I come across many people that want to start a business of their own, but have trouble finding the right startup idea. Although in some cases I suspect the phrase: “I am an entrepreneur waiting for a good idea to come along” actually means “I like the safety of my job, I have my mortgage, so I’d rather stay on the safe side”. But for those that actually seek startup ideas to execute we have some suggestions that might make the search a bit more structured.
Where do good startup ideas come from?
Steven Johnson wrote an interesting book about “Where good ideas come from”. Many wannabe entrepreneurs still have the feeling that their idea will spark at a moment of great insight. Sitting in the bathtub, having a beer in the bar or even sitting in a park. Johnson and many innovation researchers have shown that this just isn’t true. Good startup ideas that lead to innovations take time to incubate and mingle with other ideas. Connecting ideas and people is helpful, since combinations of ideas in many cases lead to innovation. Therefore the process of generating and articulating startup ideas is a matter of hard work. Of course some creativity is needed as well, but ideas for innovation can be obtained in a planned and structured way.

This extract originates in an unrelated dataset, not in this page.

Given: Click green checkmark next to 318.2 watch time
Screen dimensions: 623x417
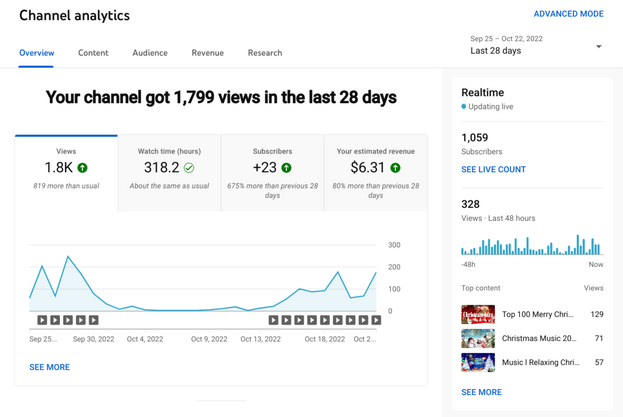Looking at the screenshot, I should pyautogui.click(x=189, y=168).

Where to look for startup ideas?
Where to start if you have no clue? Let’s give some direction that might help your search:
- Bird in the hand: Start with you, with the ‘bird in your hand’ as Saras Sarasvathy calls it in effectuation theory. Start from the resources that are at your disposal. These can be either tangible resources, like facilities or equipment. Or, in most cases the resources at the start are intangible, like your experience, competencies and (social) network. Think of ideas that are within reach from this perspective. Where is an advantage that you as a person have. Starting off with these ideas will limit the risk you take directing your Startup towards success.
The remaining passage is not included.